> TASK OBJECTIVE
Find the lines in the records below that contain "який", and report each of them.

> Saved entries

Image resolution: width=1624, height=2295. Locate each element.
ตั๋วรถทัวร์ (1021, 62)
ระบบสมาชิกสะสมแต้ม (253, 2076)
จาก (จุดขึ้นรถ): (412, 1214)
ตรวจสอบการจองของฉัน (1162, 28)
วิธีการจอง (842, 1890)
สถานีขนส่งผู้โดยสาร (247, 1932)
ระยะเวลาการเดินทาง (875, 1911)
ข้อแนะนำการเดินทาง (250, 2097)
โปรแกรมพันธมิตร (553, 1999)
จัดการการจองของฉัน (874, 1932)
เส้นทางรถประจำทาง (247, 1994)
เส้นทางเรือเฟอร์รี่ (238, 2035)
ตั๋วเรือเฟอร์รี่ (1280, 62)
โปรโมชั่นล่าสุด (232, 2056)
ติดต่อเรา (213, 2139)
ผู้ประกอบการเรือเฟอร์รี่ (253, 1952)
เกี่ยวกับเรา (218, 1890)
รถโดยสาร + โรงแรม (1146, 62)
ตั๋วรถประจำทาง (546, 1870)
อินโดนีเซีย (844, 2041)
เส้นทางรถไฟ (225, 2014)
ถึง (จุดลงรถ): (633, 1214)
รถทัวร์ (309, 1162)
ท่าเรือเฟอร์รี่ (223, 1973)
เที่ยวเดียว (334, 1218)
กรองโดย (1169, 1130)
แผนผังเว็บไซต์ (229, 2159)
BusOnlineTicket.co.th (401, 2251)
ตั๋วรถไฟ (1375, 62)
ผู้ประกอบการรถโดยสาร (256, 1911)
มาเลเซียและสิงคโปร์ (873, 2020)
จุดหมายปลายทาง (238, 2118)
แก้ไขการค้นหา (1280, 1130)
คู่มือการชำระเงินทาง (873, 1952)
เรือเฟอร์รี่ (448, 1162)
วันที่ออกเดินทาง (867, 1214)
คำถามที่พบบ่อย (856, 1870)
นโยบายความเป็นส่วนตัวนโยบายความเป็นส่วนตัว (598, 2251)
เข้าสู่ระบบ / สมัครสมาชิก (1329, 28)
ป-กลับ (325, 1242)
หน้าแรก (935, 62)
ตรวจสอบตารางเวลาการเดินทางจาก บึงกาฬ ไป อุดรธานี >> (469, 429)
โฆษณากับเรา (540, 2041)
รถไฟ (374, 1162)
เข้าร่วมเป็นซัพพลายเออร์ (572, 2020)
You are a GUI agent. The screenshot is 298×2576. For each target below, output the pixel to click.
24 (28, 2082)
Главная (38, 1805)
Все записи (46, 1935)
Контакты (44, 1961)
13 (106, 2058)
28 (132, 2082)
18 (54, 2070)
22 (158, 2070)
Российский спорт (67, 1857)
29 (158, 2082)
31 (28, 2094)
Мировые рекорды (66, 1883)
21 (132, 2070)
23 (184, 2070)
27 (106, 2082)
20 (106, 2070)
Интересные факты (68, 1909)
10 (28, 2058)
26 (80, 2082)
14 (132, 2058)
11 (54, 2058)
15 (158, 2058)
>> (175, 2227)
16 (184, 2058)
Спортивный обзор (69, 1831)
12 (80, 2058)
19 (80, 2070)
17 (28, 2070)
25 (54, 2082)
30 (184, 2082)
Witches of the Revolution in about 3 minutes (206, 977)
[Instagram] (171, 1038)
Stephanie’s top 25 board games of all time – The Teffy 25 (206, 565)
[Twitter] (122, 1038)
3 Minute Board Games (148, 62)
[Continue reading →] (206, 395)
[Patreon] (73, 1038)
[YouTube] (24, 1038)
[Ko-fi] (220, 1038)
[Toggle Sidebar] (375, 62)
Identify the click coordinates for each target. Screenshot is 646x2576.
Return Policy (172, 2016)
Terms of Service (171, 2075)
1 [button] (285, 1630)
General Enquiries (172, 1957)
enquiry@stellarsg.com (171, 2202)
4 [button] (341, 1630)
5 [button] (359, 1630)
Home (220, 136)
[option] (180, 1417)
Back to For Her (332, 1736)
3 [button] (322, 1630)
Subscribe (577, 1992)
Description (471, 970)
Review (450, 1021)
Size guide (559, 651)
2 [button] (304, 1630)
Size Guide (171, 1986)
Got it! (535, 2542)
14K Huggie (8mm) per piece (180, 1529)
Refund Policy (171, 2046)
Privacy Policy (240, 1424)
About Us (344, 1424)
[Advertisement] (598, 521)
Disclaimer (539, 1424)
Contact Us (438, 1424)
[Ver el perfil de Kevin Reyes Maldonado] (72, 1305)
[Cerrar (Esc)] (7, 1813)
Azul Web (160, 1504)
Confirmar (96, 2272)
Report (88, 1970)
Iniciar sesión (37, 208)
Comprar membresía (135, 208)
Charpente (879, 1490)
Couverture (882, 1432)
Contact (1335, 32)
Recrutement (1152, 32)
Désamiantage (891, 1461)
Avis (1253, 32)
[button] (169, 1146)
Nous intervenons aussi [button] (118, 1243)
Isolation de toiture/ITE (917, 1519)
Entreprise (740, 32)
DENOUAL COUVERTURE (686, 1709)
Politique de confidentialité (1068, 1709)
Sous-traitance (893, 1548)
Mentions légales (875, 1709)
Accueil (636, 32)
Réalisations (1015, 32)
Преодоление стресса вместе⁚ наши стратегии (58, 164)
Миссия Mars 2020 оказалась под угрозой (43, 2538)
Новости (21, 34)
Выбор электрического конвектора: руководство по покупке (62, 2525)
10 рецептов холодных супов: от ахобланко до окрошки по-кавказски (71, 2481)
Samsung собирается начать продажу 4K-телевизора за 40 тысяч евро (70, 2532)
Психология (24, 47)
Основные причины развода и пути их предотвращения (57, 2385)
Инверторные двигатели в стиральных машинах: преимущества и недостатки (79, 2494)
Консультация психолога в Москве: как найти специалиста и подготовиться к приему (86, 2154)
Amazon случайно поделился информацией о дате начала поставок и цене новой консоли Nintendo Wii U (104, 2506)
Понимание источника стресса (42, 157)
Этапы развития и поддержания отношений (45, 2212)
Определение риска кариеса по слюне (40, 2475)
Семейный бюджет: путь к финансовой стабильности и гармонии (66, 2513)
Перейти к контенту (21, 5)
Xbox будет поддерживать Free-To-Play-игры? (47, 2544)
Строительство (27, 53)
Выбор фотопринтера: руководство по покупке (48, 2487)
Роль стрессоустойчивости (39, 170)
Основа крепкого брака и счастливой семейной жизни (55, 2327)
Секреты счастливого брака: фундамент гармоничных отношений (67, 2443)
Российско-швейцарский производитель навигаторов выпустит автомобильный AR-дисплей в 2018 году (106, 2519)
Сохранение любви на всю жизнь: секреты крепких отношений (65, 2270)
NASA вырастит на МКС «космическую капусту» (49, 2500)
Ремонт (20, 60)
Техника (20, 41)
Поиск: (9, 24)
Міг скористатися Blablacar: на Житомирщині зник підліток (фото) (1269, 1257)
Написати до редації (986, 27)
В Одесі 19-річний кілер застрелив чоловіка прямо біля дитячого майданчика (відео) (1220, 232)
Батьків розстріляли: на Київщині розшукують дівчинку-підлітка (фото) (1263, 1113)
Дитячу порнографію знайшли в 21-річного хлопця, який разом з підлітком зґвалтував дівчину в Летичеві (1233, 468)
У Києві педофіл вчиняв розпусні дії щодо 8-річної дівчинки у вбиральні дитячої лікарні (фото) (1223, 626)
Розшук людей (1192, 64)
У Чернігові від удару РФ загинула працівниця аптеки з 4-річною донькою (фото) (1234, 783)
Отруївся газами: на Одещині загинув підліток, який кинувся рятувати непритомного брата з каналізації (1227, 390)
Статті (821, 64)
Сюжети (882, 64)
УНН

> PROBLEM SOLUTION
Дитячу порнографію знайшли в 21-річного хлопця, який разом з підлітком зґвалтував дівчину в Летичеві (1233, 468)
Отруївся газами: на Одещині загинув підліток, який кинувся рятувати непритомного брата з каналізації (1227, 390)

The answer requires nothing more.